Not even sure if this is the appropriate area of the forums to post this request.

Many thanks in advance for any help, suggestions.

02-27-2010, 04:53 AM
If your goal is getting a PDF, you might try my epub2pdf script ( It does not use TeX, but another program called Prince, which can create PDFs directly from (X)HTML, with similar typographic features to TeX. Since you are on OSX and comfortable with shell scripting, it should be easy for you to use it ;)

02-27-2010, 05:29 AM
Jellby - thanks for that, just updating things now, and I'll give it a go.

02-27-2010, 09:42 AM
Jellby's script is quite good, from what I've seen. I found that Prince gives slightly more inconsistent results than pdfLaTeX does, and there are some things i know how to do in LaTeX PDFs that I don't personally know how to do with Prince (footnotes come to mind), but that may be my Prince-ignorance, and it may be that it doesn't really matter with source converted from ePub.

The ease of conversion definitely makes things a plus for using Prince at the moment.

But something using (La)TeX would also be appreciated.

Ahi was working on a script like this -- let's see if I can find the thread.

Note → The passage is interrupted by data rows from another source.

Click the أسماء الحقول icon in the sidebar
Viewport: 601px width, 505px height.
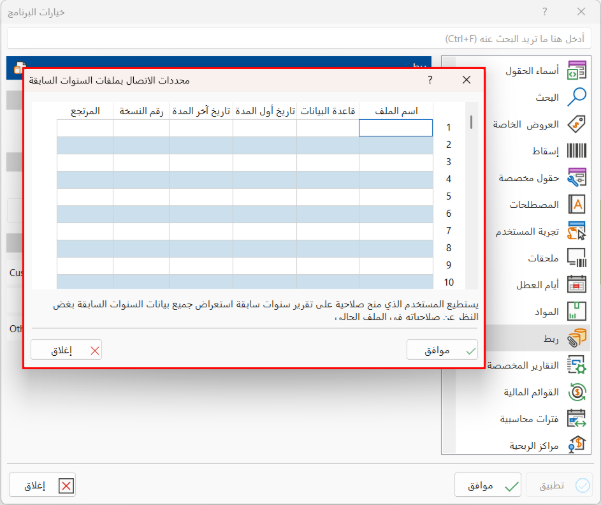point(576,71)
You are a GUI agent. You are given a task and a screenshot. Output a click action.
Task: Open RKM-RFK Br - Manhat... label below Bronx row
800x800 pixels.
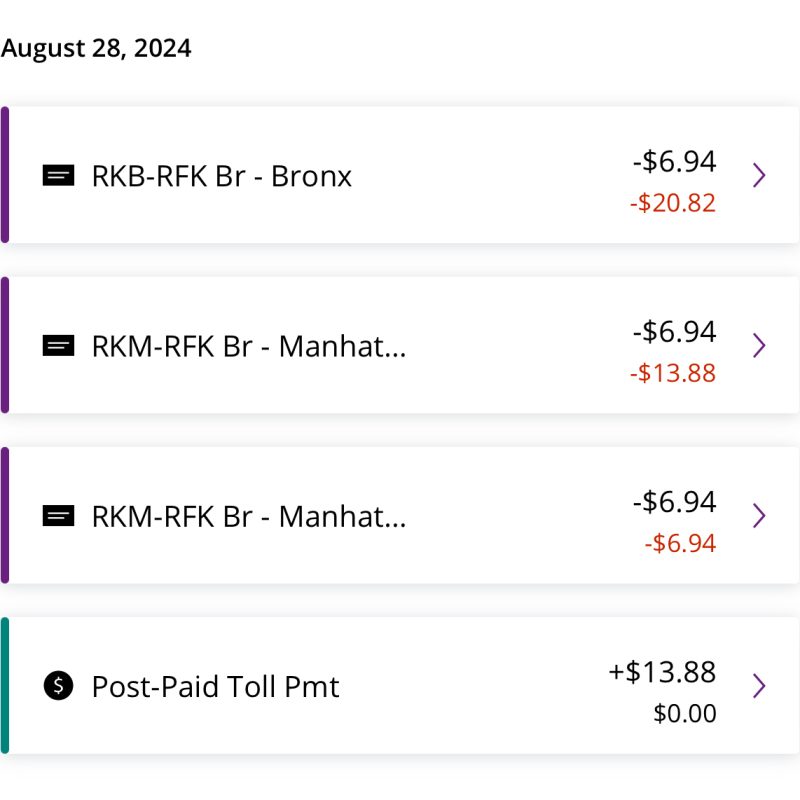[x=249, y=346]
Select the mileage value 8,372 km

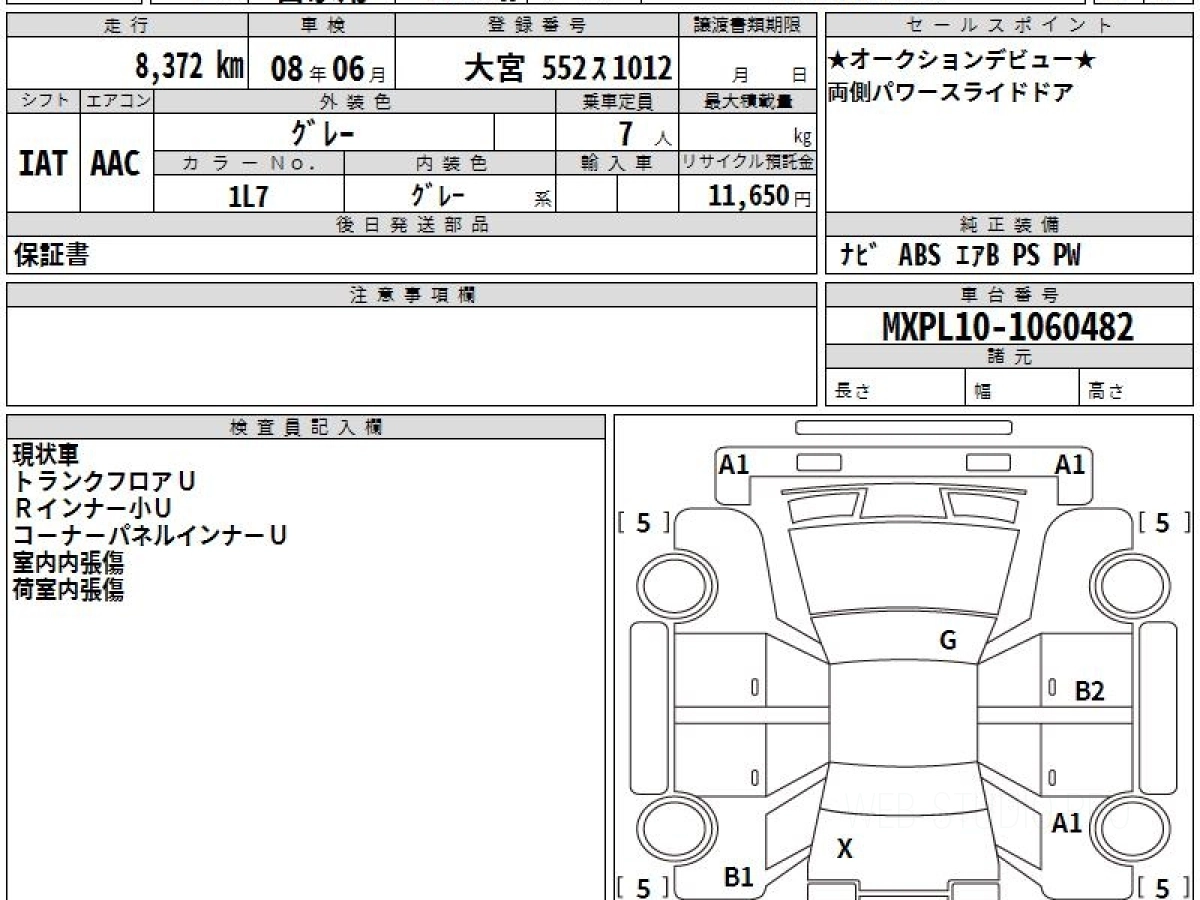190,67
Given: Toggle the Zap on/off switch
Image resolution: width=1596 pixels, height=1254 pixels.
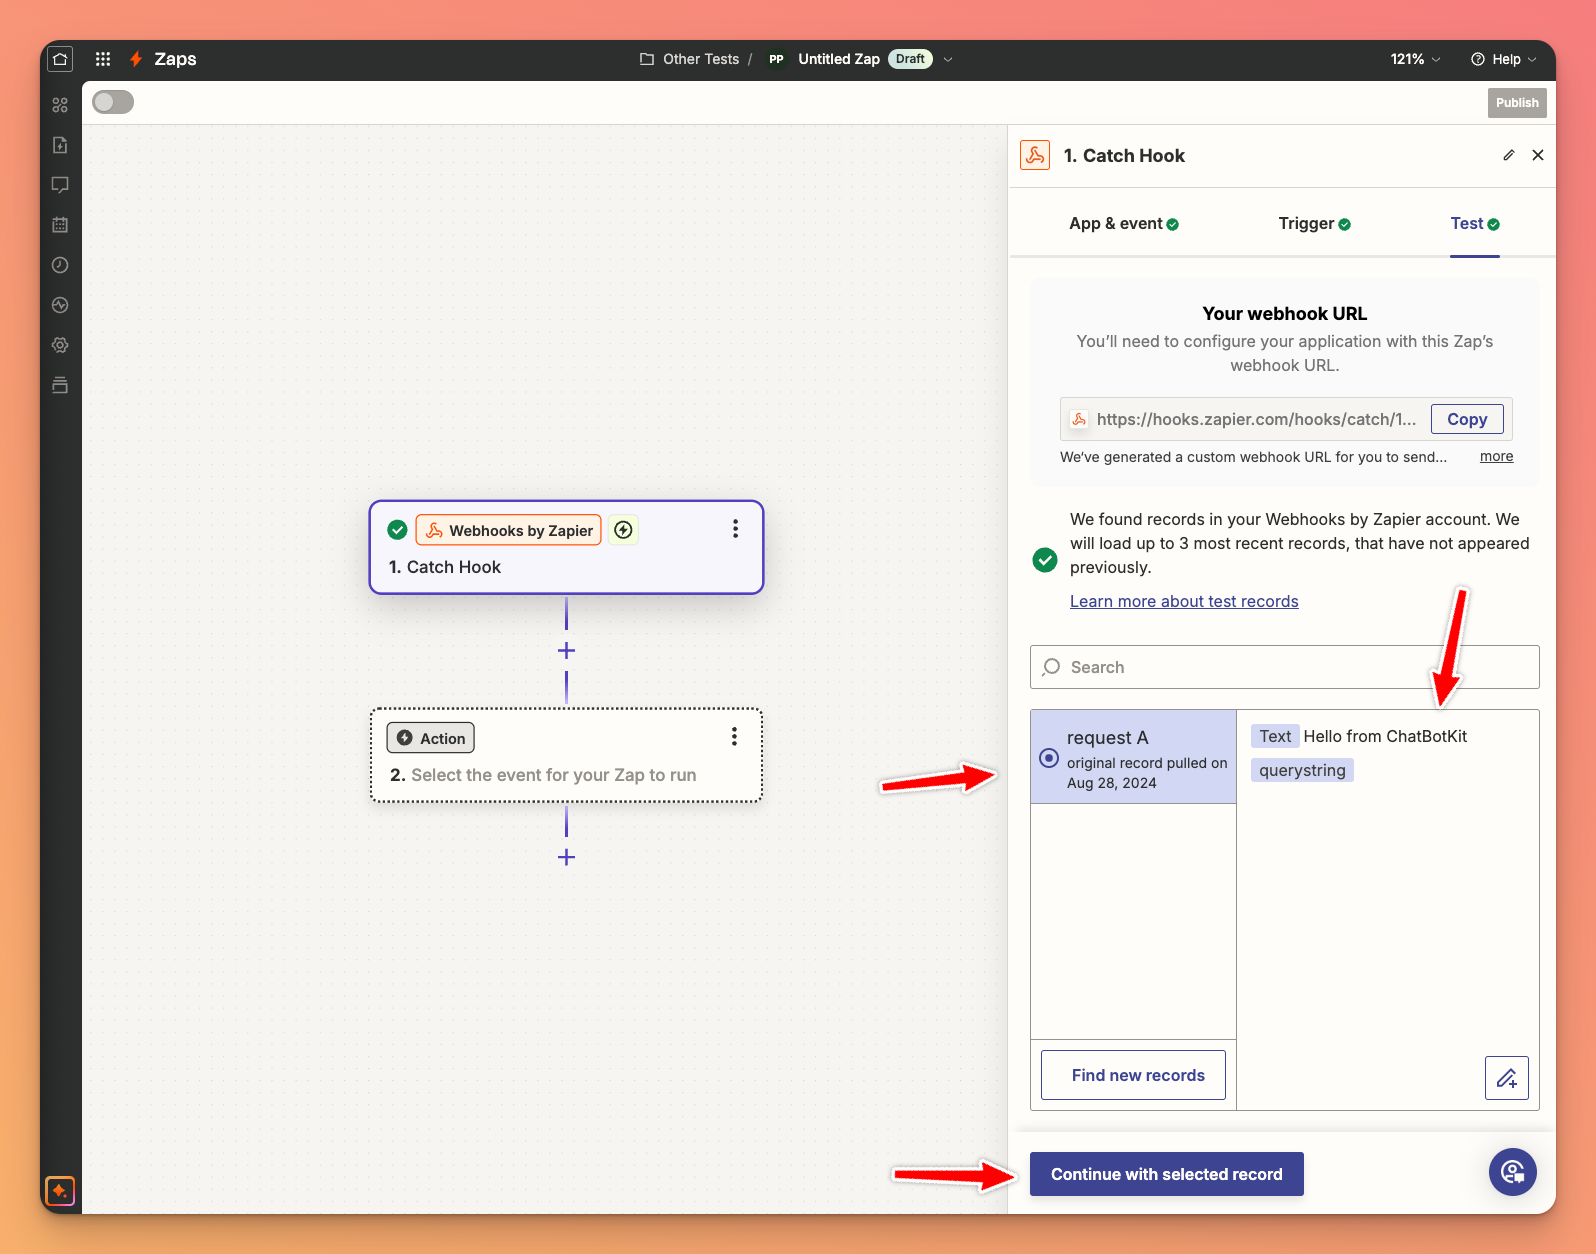Looking at the screenshot, I should pyautogui.click(x=113, y=102).
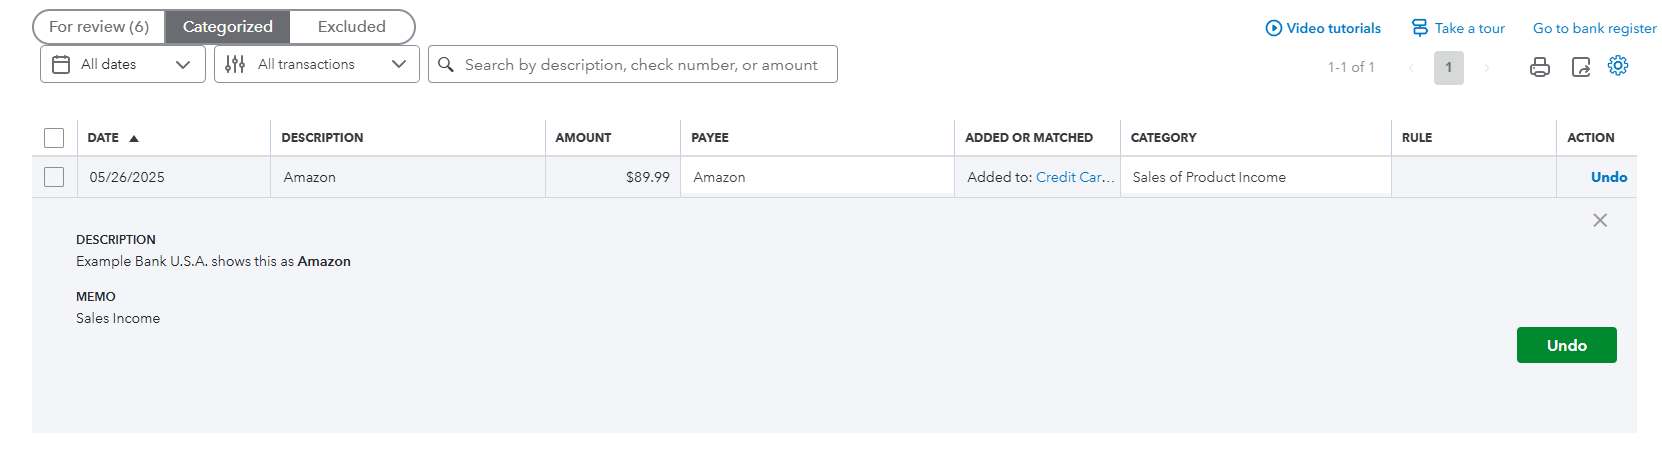Click the print icon
Viewport: 1662px width, 458px height.
coord(1540,67)
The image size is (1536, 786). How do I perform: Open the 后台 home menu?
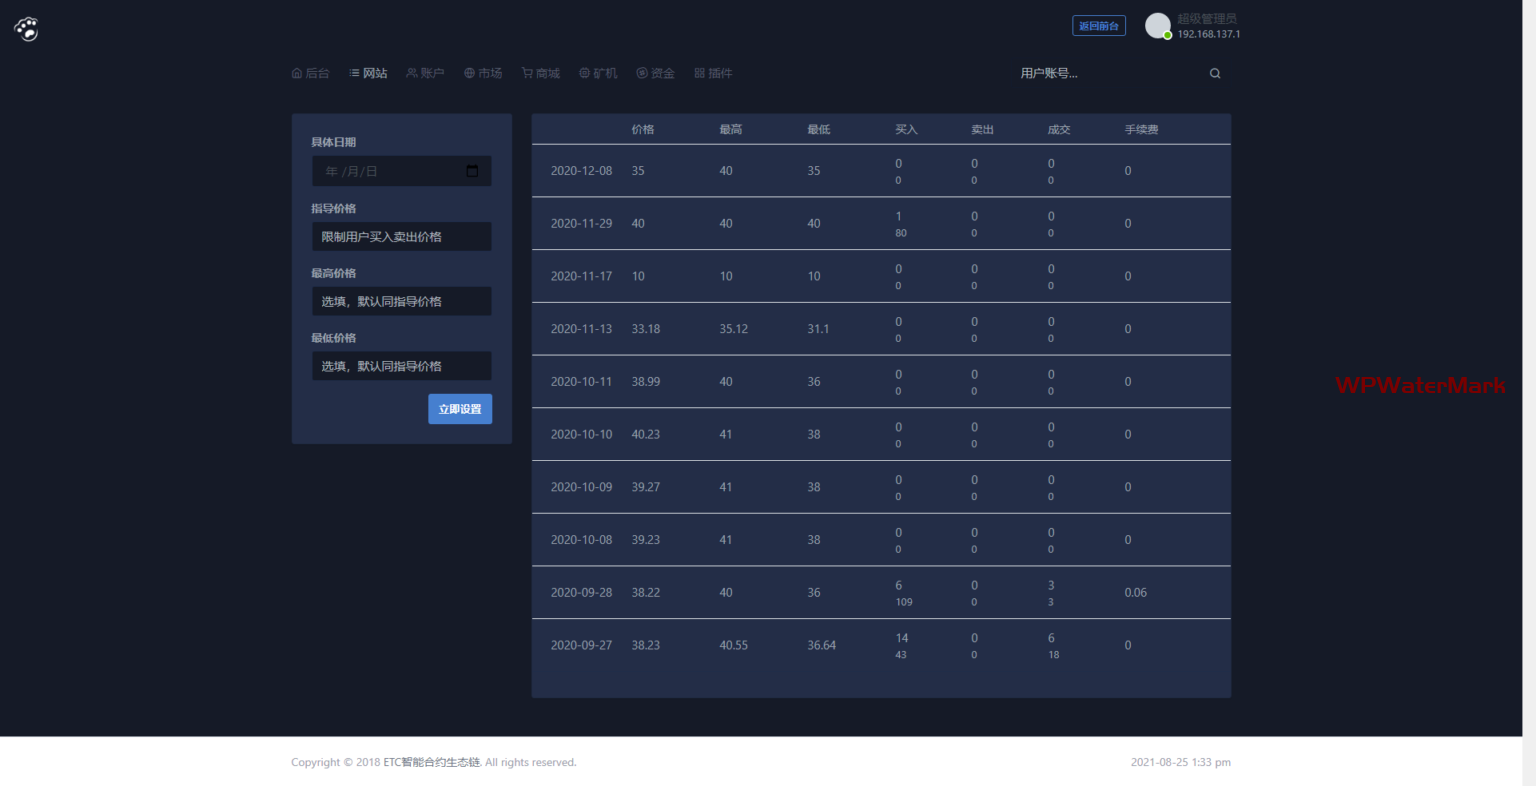pyautogui.click(x=310, y=73)
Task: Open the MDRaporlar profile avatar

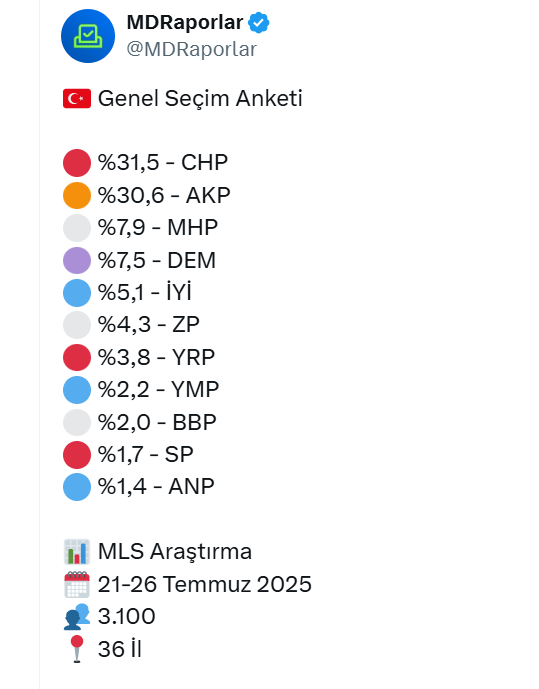Action: point(88,36)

LaTeX source Packages and Autogeneration (

I'm not sure how far he got with his pacify script. I haven't seen him post recently.

I suppose a script would have to do the following:
1. Unzip the ePub and read the content.opf.
2. Convert any image files or other resources in there to something pdfTeX can handle.
3. Convert the individual xhtml files to TeX source.
4. Put the the pieces back together in a way matching the toc.ncx file in the ePub.
5. Pass the appropriate metadata from content.opf to the hyperref package.
6. Pass the user's specified font, font size and page choices to the appropriate LaTeX packages (e.g., geometry, and perhaps fontspec for XeLaTeX).
7. Run (Xe)(pdf)LaTeX on the results to create the PDF.

The trickiest parts would be (3) and (4).

For (3), most likely the easiest thing would be take some of the existing open source html2tex converters out there (several are listed here) (, and modify it as needed. I've been meaning to look into this further, but haven't had time. One thing I have used is the command line conversion tools from AbiWord (, but does do latex output. There's also the typehtml ( package that will directly typeset html input, but is limited to HTML2 and some HTML3. Unfortunately, I'm not sure anything can handle xhtml that goes significantly beyond html at this point.

(4) is tricky especially if you want it done well, but how tricky it would be might depend on how consistent the ePub source is. It might just be a matter of creating a wrapper document that includes \include commands to insert the parts generated by converting the individual XHTML chunks. Another easy way would be pdfpages, but that would kill hyperlinks, and complicate the ToC-creation process.

This is the kind of thing I'd work on if I had limitless free time, but alas, realistically, as a parent and a person with a job unrelated to this stuff, I don't foresee it happening. Theoretically, however, it shouldn't be too difficult, and jellby's script is certainly good enough (quite good actually) in the meantime.

Anyway, any progress on this end would be appreciated.

02-27-2010, 12:08 PM
Frabjous - thanks for the input. I think I may start looking into this, after all, how hard can it be...

02-27-2010, 10:44 PM
Definitely only one way to find out! Keep us posted!